◆ Задание 1 ◆
Какую награду, согласно тексту о прозе Набокова, получил школьный тихоня лет шесть спустя и за что?
◆ Задание 2 ◆
Допишите следующую часть текста о прозе Набокова, начиная сразу после его последнего предложения.

◆ Фрагмент текста ◆
****************************************

Набоковские загадки... Они заставляют вчитываться, и не только в сюжетные «ходы». Писатель просто вынуждает «ощупывать» свою прозу, и «ощупывать» ее с особым пристрастием: каждый абзац, каждую фразу, каждый изгиб фразы.
«Лужина перестали замечать, с ним не говорили, и даже единственный тихоня в классе (какой бывает в каждом классе, как бывает непременно толстяк, силач, остряк) (обратим внимание, как и этому персонажу дается его эпизодическая, но и обязательная — та, что «в каждом классе» — роль, — С. Ф.) сторонился его, боясь разделить его презренное положение. Этот же тихоня, получивший лет шесть спустя Георгиевский крест за опаснейшую разведку, а затем потерявший руку в пору гражданских войн, стараясь вспомнить (в двадцатых годах сего века), каким был в школе Лужин, не мог себе его представить иначе, как со спины, то сидящего перед ним в классе, с растопыренными ушами, то уходящего в конец залы, подальше от шума, то уезжающего домой на извозчике, — руки в карманах, большой пегий ранец на спине, валит снег...»
Да ведь Набоков просто не дает нам смотреть! Мы все время видим не то, что есть, но то, что было, или то, что будет, или неожиданное пересечение этих «было» и «будет». Писатель ставит перед нами зеркала, призмы, — и свет отражается (отчуждается от предмета), преломляется, дробится — ив наш глаз попадает уже не луч, а множество лучиков, бликов — рисунок со сложным распределением света и теней. Нам показывают Лужина «сквозь глазной хрусталик» его однокашника, который на наших глазах взрослеет, превращаясь из «тихони» в отважного солдата, а маленький Лужин в ту же секунду удаляется, и виден нечетко («валит снег») и — лишь со спины. «Настоящее» становится «прошедшим», «бывшим», а почти случайный персонаж смотрит на портрет Лужина в газете, а видит его мальчишеский затылок и растопыренные уши. И на протяжении всего романа мы отстранены от главного действующего лица. Между нами и героем — то вот этакие глаза однокашника, то как бы случайно влетевшая в повествование оса, то — совмещение в одном абзаце (и даже одной фразе) нескольких временных «слоев», а то — книга отца главного героя о шахматном вундеркинде. Целая главка описывает мир повести. «Гамбит» — воспоминания старика Лужина о сыне. И уже между нами и Лужиным не просто «зеркало», но «зеркало», которое начинает кривиться («стилизованности воспоминания писатель Лужин сам не заметил» ), будто само отражается в уже следующей, более зыбкой поверхности.

****************************************

◆ Исходные данные ◆
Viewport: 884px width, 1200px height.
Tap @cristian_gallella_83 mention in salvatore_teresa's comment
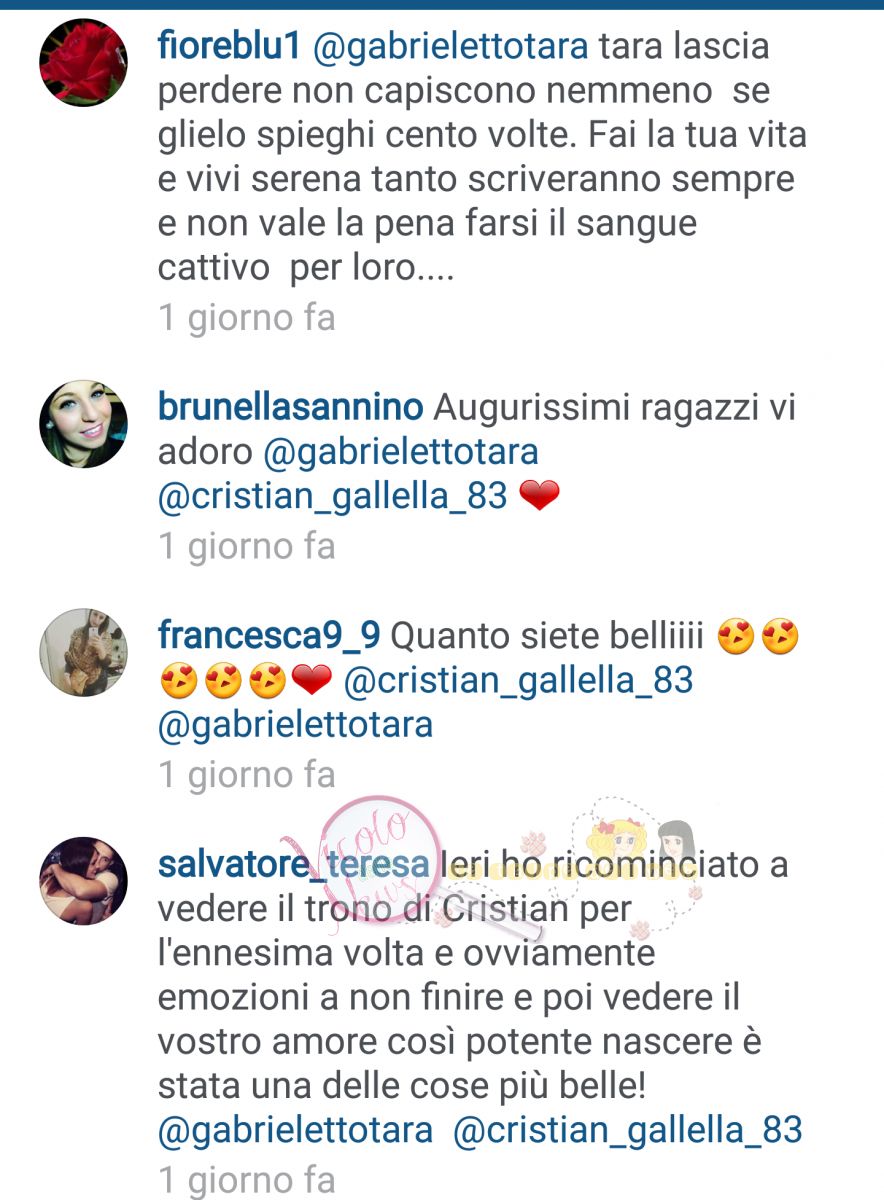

****************************************

◆ Ответ 1 ◆
Он получил Георгиевский крест за опаснейшую разведку.

◆ Ответ 2 ◆
Позже, в «Приглашении на казнь», Набоков, — мимоходом, говоря не о себе — о герое, — бросит фразу, которая могла быть сказана им и о себе: «...как должно поступить, чтобы слово оживало, чтобы оно заимствовало у своего соседа его блеск, жар, тень, само отражаясь в нем и его тоже обновляя этим отражением...» Книги Набокова — сложные системы зеркал, которых множество, они «вставлены» и в абзацы, и в главы, и — в отдельные фразы (где слово оживает, «заимствуя у своего соседа его блеск, жар, тень...»). И конечно же и произведение в целом — не может уйти от какого-то особенного, большого «отражения». Тем более — «Защита Лужина». «Тем более» потому, что роман — о шахматах, в которых живет идея «зеркала»: мир действительный (белые клетки, белые фигуры) — мир теней (черные фигуры, черные клетки), бытие — небытие.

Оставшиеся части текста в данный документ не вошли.